FIGURE 5.

Protective effect of AO extracts on glutamate-induced oxidative stress. AO extract treatment reduced ROS levels in HT22 (A) and Neuro-2a (B) cells when compared to glutamate-treated cells. Representative fluorescence micrographs of HT22 (C) and Neuro-2a (D) cells stained with DCFH-DA were observed under a fluorescence microscope (10×) (Representative microscopy images from DCFH-DA, phase contrast and nuclear staining can be found in the Supplementary Material Figure S5. Samples were treated with AO extracts for 48 h and exposed to glutamate (G5: 5 mM glutamate, G10: 10 mM glutamate) for 12 h (HT22 cells) or 18 h (Neuro-2a cells) to induce oxidative stress.
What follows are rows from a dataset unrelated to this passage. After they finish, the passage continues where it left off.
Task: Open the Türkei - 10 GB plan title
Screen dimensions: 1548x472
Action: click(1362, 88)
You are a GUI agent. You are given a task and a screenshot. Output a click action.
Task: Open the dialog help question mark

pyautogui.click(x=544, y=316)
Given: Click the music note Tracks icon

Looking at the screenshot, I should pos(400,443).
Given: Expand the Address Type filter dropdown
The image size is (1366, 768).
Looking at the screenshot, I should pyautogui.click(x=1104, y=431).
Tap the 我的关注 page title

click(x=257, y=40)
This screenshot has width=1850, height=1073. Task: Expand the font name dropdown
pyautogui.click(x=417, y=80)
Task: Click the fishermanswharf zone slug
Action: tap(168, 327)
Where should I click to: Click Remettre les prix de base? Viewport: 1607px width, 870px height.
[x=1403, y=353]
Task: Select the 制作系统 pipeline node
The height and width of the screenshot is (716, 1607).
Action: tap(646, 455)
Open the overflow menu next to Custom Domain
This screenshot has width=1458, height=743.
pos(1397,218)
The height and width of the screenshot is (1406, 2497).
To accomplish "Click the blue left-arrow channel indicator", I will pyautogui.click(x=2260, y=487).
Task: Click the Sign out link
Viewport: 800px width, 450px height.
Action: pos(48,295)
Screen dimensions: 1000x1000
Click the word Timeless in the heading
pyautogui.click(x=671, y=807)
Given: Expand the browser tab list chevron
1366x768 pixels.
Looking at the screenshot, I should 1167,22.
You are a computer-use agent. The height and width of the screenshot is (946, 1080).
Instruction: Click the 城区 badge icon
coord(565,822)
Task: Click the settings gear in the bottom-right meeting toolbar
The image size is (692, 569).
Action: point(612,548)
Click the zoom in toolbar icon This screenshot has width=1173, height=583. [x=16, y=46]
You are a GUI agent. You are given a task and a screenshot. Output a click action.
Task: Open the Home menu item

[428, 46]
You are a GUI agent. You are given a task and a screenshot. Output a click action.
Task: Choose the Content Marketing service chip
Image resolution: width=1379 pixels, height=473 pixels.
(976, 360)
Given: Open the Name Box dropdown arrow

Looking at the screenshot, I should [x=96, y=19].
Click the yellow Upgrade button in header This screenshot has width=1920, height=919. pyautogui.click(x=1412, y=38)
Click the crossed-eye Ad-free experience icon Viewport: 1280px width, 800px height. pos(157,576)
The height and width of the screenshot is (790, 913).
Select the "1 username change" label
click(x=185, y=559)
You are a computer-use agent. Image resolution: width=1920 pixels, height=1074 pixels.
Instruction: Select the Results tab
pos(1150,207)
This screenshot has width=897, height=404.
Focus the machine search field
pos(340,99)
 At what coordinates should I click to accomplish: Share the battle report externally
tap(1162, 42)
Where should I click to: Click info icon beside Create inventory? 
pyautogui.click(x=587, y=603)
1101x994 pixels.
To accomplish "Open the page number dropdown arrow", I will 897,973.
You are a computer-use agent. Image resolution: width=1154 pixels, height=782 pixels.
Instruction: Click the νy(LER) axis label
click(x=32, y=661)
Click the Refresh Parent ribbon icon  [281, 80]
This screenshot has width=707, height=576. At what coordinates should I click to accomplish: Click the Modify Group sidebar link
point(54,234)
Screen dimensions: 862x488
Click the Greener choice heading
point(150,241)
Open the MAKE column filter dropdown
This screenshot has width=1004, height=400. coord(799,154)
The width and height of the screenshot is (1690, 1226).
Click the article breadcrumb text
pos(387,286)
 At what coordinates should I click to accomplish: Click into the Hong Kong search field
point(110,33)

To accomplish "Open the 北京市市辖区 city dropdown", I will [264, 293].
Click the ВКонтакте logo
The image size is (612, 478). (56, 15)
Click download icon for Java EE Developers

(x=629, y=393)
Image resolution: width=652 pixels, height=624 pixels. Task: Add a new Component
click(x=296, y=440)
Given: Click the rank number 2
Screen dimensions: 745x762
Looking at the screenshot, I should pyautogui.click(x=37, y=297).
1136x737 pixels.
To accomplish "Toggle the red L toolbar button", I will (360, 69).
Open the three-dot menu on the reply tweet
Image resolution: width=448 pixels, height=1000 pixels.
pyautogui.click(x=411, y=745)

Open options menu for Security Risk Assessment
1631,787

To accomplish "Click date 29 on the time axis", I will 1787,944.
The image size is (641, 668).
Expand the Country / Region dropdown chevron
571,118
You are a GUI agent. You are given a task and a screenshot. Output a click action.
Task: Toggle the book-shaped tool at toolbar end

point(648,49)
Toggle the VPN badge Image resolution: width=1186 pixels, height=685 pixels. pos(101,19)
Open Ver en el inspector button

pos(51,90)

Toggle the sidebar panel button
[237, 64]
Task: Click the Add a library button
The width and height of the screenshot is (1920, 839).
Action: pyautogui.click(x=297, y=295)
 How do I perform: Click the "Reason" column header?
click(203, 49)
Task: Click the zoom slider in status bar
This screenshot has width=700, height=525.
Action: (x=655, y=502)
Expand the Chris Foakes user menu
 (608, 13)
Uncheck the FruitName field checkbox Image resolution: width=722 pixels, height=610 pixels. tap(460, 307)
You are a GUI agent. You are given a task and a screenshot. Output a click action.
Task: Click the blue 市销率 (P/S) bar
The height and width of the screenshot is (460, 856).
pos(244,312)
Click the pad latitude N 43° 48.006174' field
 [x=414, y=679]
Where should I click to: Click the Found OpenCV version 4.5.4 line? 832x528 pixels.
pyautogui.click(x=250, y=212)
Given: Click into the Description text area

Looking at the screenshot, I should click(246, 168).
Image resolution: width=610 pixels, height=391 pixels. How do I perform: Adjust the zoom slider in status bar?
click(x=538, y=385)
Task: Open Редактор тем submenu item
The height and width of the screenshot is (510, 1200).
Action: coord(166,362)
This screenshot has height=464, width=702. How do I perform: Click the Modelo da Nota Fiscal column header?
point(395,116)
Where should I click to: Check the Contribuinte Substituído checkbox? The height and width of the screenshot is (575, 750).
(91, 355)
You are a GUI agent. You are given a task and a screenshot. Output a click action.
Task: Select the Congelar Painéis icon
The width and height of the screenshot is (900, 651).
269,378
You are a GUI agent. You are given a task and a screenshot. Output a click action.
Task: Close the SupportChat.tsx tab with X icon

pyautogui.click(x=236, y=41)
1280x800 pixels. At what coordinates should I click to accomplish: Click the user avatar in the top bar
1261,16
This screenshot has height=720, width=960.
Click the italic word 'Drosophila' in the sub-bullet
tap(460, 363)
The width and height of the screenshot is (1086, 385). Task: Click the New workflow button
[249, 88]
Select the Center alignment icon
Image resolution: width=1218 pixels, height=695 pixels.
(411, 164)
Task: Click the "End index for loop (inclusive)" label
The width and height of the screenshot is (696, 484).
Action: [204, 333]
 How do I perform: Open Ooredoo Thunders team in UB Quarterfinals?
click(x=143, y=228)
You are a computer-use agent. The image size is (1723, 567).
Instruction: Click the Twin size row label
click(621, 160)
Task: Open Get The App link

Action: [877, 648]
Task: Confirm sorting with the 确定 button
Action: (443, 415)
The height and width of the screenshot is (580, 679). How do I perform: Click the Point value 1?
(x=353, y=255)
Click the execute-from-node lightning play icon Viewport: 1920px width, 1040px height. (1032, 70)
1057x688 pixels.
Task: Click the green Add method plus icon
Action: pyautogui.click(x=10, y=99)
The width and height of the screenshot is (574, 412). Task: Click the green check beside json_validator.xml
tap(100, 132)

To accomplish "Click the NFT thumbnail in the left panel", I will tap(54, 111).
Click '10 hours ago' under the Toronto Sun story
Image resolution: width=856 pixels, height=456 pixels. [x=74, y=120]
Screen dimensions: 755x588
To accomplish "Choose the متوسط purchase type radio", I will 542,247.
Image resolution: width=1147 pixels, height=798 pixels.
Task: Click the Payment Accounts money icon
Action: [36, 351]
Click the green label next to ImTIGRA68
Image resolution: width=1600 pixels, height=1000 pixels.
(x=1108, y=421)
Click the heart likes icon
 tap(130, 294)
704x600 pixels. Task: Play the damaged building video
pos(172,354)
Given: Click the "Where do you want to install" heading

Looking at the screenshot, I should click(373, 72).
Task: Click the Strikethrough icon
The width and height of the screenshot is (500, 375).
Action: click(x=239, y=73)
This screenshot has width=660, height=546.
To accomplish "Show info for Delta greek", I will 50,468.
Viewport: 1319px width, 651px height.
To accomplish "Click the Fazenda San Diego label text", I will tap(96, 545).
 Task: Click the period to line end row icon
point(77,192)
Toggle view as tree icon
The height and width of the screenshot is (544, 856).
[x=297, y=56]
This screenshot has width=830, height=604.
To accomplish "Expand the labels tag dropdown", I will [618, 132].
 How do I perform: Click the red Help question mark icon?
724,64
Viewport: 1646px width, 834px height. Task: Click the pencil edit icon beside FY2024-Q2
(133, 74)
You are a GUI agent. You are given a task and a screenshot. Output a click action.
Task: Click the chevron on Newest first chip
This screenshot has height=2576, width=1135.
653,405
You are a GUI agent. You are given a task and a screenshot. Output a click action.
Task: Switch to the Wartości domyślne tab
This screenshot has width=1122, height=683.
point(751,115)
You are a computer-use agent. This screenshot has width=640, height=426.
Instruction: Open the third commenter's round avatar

AO extract treatment increased endogenous antioxidant gene expression in HT22 (E) and Neuro-2a (F) cells when compared to untreated control. β-actin was used as the internal control for RT-PCR assay. The results are expressed as the means ± SEM of independent experiments (n = 3). *p < 0.05, **p < 0.01, ***p < 0.001 and ****p < 0.0001, compared to the untreated control; #p < 0.05, ##p < 0.01, ###p < 0.001 and ####p < 0.0001, compared to the group exposed to glutamate only.